Roseanne Barr is being resurrected. Andrew Dice Clay, announced that he will be going on tour with the former ABC star. Clay performed with Barr in March at The Laugh Factory in Las Vegas, and she received a standing ovation from much of the audience in what was her first live performance since the “Roseanne” show was cancelled last May. Barr, 66, was fired after posting a derogatory tweet about President Obama’s adviser Valerie Jarrett, comparing her to “Planet of the Apes.”

Comedian Andrew Dice Clay performed with Roseanne Barr in March at The Laugh Factory in Las Vegas, and she received a standing ovation from much of the audience in what was her first live performance since the “Roseanne” show was cancelled last May. Photo Credit: Shutterstock

As reported by Fox News, the 61-year-old comedian, who has known Barr for almost three decades, said he doesn’t believe she has a mean bone. “I was given a little flak about this, a little bulls–t, when I pulled her onstage at the Laugh Factory in Vegas, but we’ve been friends for 30 years,” Clay said.
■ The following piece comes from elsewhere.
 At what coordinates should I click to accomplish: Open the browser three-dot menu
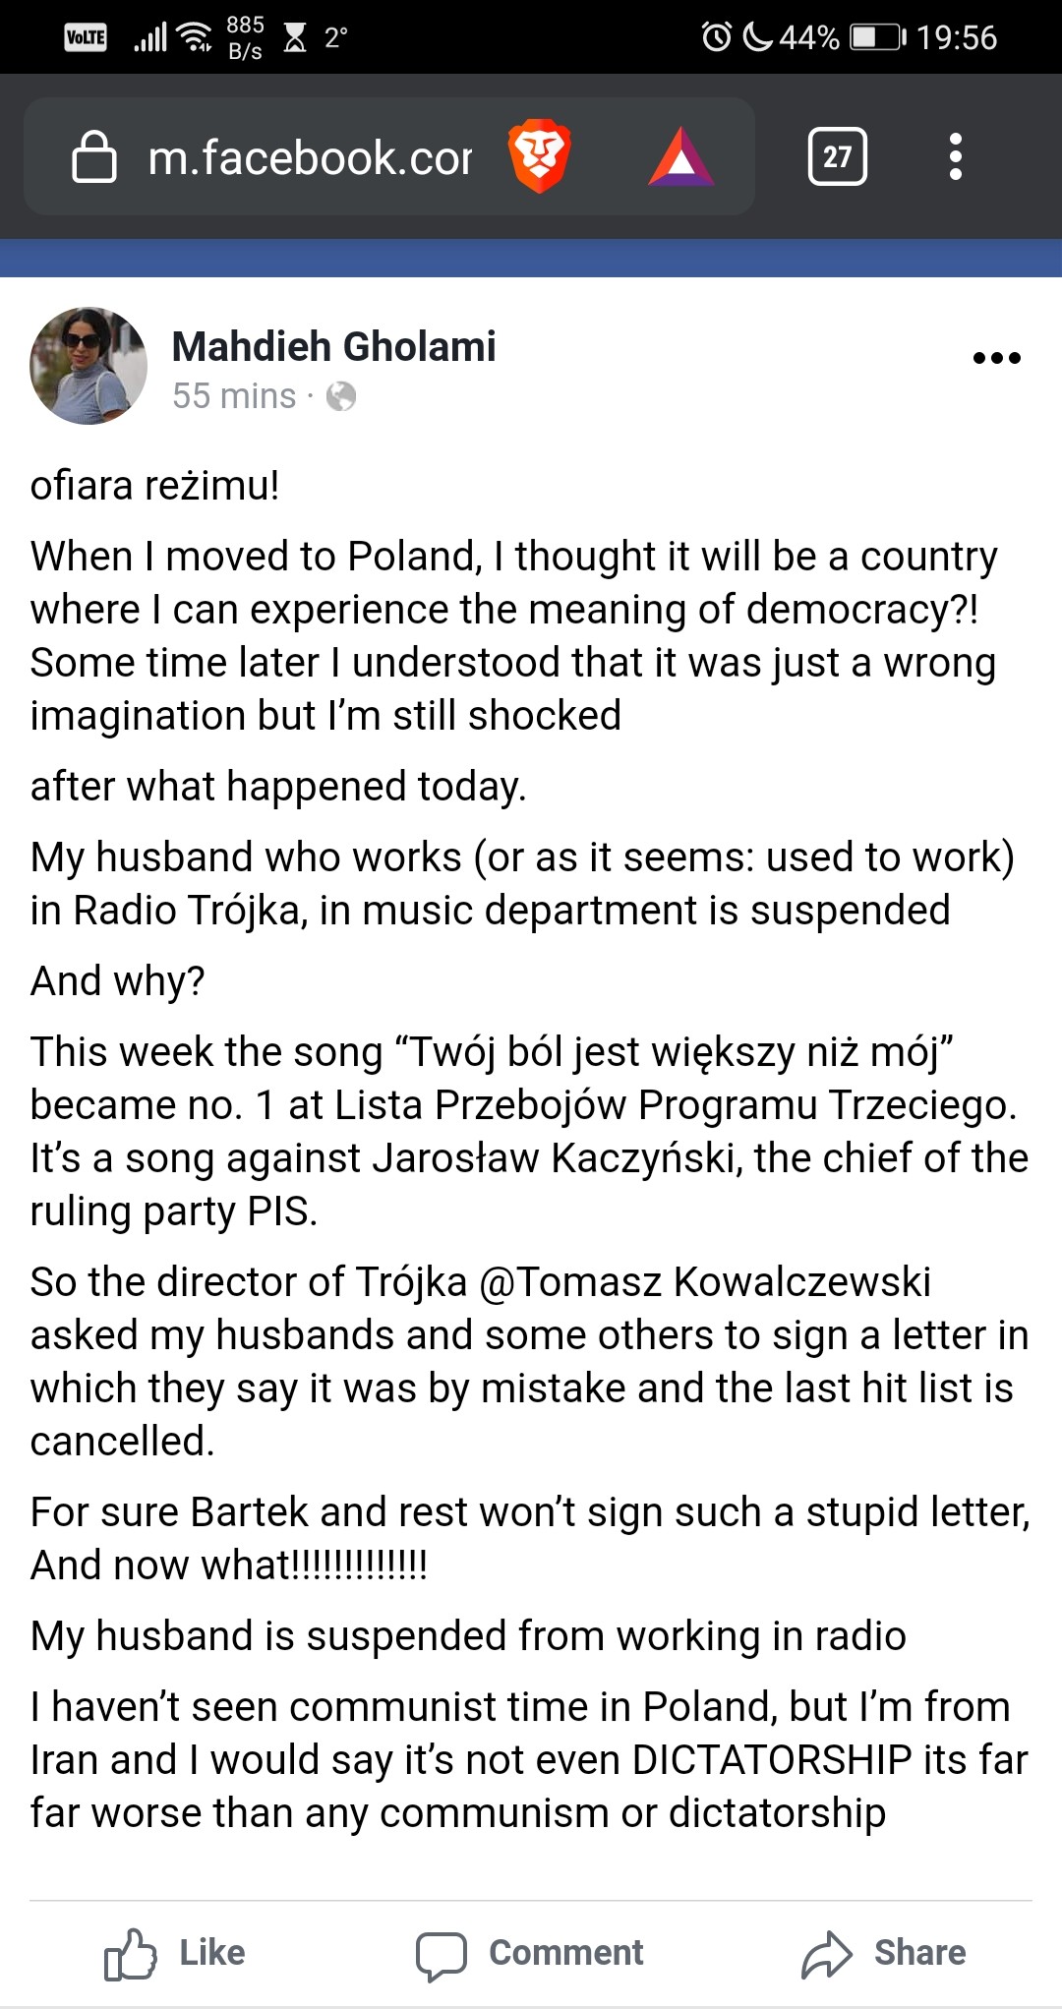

He himself was banned from MTV for life for his material, and says the tour was inspired by America’s obsession with political dialogue. “She’s a comic because she’s wacky. I’ve known her since we were kids,” Clay said. “When people ask about what she said, I say, ‘She’s a comic!’ We gotta stop policing comedians. This is America!”

The tour, named the “Mr. and Mrs. America” tour, is slated to hold its first show at the Paramount Theater in Long Island, N.Y., on Sept. 19th. A follow up performance will be on Sept. 20 at the Hard Rock in Atlantic City, NJ. Eleanor Kerrigan, who regularly opens for Clay, will be a special guest on the shows. More dates will follow.

“America really needs to lighten up and not worry about the words comedians use because it’s all we have. There’s clean stuff and there’s street stuff. I’m a street guy because I tell it like it is,” Clay said. “I’m living it more now than I have for a really long time. My shows have been longer, my material is fresher. With these shows, I can do as long as I want because it’s one show a night.”

Clay cast aside apprehensions about Barr’s reputation saying, “She’s an original I’m an original and people should just stop reading Twitter. Calm down with your political conversations. Whoever is running the country, nobody else’s life changes. We still gotta go out there and make a living. Enjoy your family, enjoy your friends, bang your chicks and make your money.”

“We’re both excited because we both don’t give a s–t what anybody thinks about anything,” Clay added, “I decided not to run for president because it would be embarrassing for everybody else losing. It would be too easy.”